Mais finalement, cela tombe bien car c'est le "spectacle anti-confinement par excellence" : populaire, avec du monde sur scène. Ici, 27 danseurs. Sa vision ? En faire une ode à la préservation, car "si on réfléchit très très simplement, le lac, c'est de l'eau. Une ressource naturelle nécessaire à la survie des espèces. Les animaux, il y a des espèces qui sont en voie d'extinction. Et puis, il y a le territoire autour du lac qui pourrait presque être une Zad, une Zone à défendre". Sur la scène en plein air du théâtre de l'Archevêché à Aix-en-Provence, le chorégraphe arrive en chaussettes, jogging, tee-shirt blanc. Sa troupe est en short et débardeur. Pas de tutu, de paillettes ni de faste pour l'instant. Juste un travail aride sur "la syntaxe du corps". Il montre des pas. Ses danseurs s'exécutent avec une rapidité et une mémoire stupéfiantes. Sans musique ni costume, le regard change et le public perçoit les bruits secs des corps qui tombent à terre. Il mesure la performance physique. Ils ne se parlent presque pas, à part pour reprendre le rythme ensemble sur des "1.2.3; 2.2.3; 3.2.3; ...". Connu pour son écriture chorégraphique millimétrée, il présente Dany Lévêque, la choréologue assise dans un coin. Elle note les mouvements sur des partitions jusqu'à des détails comme la direction des yeux ou la position des doigts.

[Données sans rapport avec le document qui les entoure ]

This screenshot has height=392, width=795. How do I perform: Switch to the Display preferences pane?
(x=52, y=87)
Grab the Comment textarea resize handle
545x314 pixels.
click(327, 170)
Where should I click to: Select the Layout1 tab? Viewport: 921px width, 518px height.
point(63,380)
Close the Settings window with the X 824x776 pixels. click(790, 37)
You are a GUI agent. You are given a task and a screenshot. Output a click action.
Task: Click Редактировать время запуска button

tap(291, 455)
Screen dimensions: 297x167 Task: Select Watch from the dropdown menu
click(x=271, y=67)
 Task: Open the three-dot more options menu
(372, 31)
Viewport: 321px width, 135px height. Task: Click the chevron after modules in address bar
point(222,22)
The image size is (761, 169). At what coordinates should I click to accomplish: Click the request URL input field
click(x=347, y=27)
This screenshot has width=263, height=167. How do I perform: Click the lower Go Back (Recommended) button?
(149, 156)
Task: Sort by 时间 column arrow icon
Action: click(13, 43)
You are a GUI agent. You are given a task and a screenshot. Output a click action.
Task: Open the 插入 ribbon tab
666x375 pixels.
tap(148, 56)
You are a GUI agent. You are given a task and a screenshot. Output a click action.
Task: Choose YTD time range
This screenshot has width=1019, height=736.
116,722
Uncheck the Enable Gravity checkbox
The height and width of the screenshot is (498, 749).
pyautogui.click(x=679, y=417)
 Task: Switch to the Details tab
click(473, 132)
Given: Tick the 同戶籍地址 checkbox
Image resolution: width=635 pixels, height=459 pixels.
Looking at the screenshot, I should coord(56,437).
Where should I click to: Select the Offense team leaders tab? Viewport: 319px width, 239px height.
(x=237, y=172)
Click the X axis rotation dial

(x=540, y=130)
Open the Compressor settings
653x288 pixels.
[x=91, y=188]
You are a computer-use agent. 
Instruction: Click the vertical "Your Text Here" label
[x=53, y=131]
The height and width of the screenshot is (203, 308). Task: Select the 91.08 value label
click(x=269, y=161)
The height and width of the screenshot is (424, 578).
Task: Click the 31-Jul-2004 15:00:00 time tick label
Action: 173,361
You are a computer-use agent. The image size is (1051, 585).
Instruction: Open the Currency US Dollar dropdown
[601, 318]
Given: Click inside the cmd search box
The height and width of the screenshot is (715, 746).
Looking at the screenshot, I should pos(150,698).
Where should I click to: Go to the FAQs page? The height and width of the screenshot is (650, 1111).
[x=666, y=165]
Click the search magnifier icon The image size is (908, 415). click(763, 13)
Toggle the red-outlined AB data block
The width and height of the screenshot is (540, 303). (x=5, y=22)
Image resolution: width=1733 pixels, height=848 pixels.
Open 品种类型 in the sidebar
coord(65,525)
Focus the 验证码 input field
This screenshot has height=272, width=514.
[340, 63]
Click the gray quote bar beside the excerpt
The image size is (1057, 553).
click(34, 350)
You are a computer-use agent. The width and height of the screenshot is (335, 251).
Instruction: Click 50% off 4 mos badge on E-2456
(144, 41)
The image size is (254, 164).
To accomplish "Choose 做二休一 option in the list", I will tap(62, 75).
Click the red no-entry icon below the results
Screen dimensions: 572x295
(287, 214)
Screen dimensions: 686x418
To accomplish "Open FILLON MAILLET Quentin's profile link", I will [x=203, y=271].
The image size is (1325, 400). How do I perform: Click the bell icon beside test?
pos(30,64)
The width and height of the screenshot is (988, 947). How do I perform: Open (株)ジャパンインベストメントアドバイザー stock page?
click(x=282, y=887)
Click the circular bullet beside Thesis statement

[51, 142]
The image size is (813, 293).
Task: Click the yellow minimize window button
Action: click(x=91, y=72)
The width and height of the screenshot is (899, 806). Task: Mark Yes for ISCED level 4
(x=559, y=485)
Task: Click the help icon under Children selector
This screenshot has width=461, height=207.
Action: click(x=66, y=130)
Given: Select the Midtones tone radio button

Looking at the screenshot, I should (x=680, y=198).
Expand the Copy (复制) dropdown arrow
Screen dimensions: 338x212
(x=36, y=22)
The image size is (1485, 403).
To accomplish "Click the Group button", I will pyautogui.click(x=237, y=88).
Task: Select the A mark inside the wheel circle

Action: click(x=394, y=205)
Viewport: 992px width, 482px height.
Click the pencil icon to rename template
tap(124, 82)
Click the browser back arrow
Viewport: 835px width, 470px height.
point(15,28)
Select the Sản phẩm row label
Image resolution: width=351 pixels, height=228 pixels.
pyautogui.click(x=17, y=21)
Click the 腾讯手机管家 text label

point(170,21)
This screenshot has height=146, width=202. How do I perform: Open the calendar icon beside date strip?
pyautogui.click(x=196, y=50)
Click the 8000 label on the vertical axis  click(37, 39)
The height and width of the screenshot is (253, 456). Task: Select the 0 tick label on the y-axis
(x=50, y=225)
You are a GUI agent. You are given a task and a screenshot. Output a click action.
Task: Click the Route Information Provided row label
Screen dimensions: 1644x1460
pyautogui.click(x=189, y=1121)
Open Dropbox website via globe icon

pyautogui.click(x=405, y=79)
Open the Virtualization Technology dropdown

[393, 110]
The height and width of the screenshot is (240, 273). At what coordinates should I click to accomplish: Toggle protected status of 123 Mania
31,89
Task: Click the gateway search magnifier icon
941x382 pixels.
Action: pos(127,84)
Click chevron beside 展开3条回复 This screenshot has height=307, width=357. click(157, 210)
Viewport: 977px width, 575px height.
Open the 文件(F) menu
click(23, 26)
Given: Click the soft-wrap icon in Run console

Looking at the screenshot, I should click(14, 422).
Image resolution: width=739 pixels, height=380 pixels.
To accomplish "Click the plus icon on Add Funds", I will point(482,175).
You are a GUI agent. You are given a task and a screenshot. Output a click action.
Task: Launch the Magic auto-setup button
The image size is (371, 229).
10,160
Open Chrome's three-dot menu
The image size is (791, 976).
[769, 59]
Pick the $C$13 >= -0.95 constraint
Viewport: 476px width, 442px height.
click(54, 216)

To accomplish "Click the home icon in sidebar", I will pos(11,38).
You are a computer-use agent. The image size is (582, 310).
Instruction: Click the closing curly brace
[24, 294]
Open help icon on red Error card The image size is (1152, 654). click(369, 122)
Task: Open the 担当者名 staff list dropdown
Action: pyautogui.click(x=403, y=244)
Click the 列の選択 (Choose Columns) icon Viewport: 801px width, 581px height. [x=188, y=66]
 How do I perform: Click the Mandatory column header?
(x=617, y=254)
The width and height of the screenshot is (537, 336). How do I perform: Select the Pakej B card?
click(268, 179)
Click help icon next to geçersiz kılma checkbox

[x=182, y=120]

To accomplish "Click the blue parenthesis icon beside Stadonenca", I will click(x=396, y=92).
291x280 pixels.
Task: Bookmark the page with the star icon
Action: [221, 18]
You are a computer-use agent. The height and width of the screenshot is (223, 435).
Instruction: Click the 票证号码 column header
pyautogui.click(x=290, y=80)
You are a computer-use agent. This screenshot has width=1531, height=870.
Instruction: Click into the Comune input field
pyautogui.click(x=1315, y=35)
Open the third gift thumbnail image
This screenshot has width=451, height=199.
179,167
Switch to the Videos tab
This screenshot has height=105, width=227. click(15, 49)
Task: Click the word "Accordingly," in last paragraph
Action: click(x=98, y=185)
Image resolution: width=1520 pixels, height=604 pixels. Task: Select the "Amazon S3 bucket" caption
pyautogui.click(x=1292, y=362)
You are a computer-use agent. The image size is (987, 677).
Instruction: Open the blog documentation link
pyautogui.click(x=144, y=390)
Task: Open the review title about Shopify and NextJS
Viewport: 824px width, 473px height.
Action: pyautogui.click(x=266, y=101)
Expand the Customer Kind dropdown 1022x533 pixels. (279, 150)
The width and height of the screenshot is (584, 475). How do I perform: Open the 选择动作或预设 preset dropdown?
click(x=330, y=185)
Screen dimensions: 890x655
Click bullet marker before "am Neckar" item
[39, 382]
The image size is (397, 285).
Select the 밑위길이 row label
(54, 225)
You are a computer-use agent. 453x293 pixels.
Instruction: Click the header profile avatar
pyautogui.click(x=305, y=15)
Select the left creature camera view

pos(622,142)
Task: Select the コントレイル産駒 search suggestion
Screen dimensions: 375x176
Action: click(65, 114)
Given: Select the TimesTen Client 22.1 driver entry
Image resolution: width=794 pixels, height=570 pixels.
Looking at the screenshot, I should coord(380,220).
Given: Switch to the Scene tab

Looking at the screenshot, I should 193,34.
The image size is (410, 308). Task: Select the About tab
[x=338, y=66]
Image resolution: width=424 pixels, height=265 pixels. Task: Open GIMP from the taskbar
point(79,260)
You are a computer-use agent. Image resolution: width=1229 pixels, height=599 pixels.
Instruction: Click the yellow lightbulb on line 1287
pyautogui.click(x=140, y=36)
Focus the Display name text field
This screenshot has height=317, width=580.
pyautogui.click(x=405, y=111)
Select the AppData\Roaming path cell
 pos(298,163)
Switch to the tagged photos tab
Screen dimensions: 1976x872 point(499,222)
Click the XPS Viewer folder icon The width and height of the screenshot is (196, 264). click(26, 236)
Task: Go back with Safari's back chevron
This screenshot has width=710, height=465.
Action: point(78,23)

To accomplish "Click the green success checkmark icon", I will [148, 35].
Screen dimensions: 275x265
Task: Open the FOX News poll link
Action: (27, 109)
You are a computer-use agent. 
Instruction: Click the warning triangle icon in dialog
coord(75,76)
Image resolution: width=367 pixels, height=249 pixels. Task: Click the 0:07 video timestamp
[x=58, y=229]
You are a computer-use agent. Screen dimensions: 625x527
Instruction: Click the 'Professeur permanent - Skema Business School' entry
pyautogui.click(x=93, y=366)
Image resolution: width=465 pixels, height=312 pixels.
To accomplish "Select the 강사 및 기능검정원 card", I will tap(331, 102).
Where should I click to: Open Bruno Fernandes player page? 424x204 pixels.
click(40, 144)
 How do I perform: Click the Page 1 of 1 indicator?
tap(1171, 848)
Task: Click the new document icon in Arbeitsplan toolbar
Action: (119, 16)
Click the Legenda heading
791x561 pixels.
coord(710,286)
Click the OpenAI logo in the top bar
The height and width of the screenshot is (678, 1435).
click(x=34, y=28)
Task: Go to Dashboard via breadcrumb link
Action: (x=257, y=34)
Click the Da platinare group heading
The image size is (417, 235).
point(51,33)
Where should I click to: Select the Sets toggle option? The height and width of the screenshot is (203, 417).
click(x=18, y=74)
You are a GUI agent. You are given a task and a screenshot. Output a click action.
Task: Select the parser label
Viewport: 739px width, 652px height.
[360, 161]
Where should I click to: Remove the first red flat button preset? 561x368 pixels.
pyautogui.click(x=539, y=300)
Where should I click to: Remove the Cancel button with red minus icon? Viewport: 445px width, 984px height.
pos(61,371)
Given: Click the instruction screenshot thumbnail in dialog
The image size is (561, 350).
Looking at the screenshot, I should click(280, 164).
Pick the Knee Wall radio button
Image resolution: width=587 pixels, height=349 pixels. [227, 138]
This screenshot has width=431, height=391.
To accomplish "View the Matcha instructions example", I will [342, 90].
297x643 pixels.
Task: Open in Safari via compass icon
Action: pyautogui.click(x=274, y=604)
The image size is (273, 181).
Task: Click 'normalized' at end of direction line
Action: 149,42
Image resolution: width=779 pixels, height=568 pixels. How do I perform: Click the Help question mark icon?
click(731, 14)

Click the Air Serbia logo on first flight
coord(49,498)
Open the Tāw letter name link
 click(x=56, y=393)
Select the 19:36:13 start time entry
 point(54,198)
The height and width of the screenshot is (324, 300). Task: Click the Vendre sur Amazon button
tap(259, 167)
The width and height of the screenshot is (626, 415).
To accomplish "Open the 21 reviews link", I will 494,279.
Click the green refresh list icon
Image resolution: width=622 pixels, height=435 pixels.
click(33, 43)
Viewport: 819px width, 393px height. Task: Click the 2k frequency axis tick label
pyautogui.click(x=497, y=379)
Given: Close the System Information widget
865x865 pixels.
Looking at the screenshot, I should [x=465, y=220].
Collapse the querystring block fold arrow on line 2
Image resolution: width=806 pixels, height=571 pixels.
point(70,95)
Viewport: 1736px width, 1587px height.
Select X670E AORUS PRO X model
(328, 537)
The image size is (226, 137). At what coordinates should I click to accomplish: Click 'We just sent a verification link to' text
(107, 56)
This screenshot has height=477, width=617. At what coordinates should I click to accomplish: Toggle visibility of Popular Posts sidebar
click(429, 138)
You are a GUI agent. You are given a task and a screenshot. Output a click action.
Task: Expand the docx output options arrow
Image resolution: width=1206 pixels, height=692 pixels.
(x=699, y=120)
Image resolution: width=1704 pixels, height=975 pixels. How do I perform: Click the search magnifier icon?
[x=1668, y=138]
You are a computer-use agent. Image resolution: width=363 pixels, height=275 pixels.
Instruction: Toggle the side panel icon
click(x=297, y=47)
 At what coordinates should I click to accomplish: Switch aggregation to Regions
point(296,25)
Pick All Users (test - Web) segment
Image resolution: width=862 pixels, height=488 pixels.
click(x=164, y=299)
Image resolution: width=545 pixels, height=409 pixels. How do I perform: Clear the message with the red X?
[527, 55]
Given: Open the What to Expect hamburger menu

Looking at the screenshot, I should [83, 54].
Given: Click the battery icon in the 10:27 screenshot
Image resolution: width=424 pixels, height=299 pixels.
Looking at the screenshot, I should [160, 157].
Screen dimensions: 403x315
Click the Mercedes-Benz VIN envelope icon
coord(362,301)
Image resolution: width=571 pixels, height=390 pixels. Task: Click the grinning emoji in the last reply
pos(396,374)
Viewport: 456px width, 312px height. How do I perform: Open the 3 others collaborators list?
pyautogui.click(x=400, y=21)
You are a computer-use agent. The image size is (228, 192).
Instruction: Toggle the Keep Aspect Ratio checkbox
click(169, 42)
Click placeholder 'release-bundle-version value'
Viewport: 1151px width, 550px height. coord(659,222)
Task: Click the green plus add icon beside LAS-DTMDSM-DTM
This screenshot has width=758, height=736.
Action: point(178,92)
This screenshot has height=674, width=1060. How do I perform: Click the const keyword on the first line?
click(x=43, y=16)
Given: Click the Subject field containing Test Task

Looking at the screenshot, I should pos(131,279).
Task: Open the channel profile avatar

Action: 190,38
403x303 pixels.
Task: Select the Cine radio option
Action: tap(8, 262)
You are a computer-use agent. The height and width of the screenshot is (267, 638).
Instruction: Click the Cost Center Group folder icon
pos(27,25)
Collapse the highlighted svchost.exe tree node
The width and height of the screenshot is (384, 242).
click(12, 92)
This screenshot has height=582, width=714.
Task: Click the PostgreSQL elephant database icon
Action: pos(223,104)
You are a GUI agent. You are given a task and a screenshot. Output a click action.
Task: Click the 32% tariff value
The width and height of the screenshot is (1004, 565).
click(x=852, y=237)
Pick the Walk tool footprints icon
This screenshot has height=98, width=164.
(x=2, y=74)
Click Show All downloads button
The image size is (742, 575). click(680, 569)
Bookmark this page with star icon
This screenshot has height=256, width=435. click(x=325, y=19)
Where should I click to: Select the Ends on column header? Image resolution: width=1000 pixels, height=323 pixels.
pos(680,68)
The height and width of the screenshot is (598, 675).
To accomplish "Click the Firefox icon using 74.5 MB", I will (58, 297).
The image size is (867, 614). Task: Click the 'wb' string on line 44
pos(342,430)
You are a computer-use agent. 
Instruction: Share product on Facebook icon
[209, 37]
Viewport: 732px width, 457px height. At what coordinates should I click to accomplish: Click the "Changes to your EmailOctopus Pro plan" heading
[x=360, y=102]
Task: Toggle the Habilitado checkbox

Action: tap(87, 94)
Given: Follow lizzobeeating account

Une place pour l'improvisation
Les danseuses et les danseurs "sont très, très présents. Ils m'aident, me confirment des choses. Ils sont très, très inspirants pour moi", confie-t-il. Ils se parlent d'un regard, d'un geste. Au bout d'une heure arrive enfin la musique de Tchaïkovski et tout devient plus léger. Ce qu'il recherche : "une sorte d'évidence. Quand ce qu'on voit, c'est ce qu'on entend" et vice-versa. Cette séquence de l'Acte 3 prend forme, les gestes deviennent plus amples, plus naturels. Dans les gradins, parsemés et masqués, beaucoup se demandent : improvise-t-il ou avait-il préparé ce bout de chorégraphie à l'avance ? "Il y a une sorte d'idée de la dramaturgie que j'ai maturé pendant le confinement. C'est une ligne directrice. Je sais ce que je veux dire en substance, mais pas en matière. Quand je suis arrivé tout à l'heure, la matière n'existait pas, même dans mes rêves", répond-il à un spectateur. Pour Grégory Ramsay, venu avec son épouse ce soir, "c'est une réelle surprise que rien n'ait été préparé à l'avance". Il a beaucoup apprécié cette immersion artistique, "le management vigilant et bienveillant" du chorégraphe vis-à-vis de ses danseurs.
Angelin Preljocaj souhaitait symboliser, le temps de quatre soirées (deux autres dates sont prévues les 28 et 30 juillet), l'idée que sa troupe et son public avancent ensemble. Surtout dans un moment où le Ballet Preljocaj, basé au Pavillon noir, à Aix-en-Provence, traverse comme toutes les compagnies une passe difficile : le manque à gagner est estimé à 1,5 million d'euros entre mars et septembre, sur un budget annuel de 7 millions. A la tête d'une équipe de 60 personnes, l'artiste mesure sa responsabilité. "On est une compagnie qui marche avec 45% de recettes propres. Ça veut dire que si 45% disparaissent, je dois licencier 45% des danseurs, des administratifs, des techniciens. Donc, c'est vraiment énorme". Il espère que cette nouvelle création permettra de renflouer les caisses lors d'une tournée qui doit débuter à La Comédie de Clermont-Ferrand en octobre, avant le Grand Théâtre d'Aix-en-Provence, Chaillot ou même la Russie ou l'Autriche.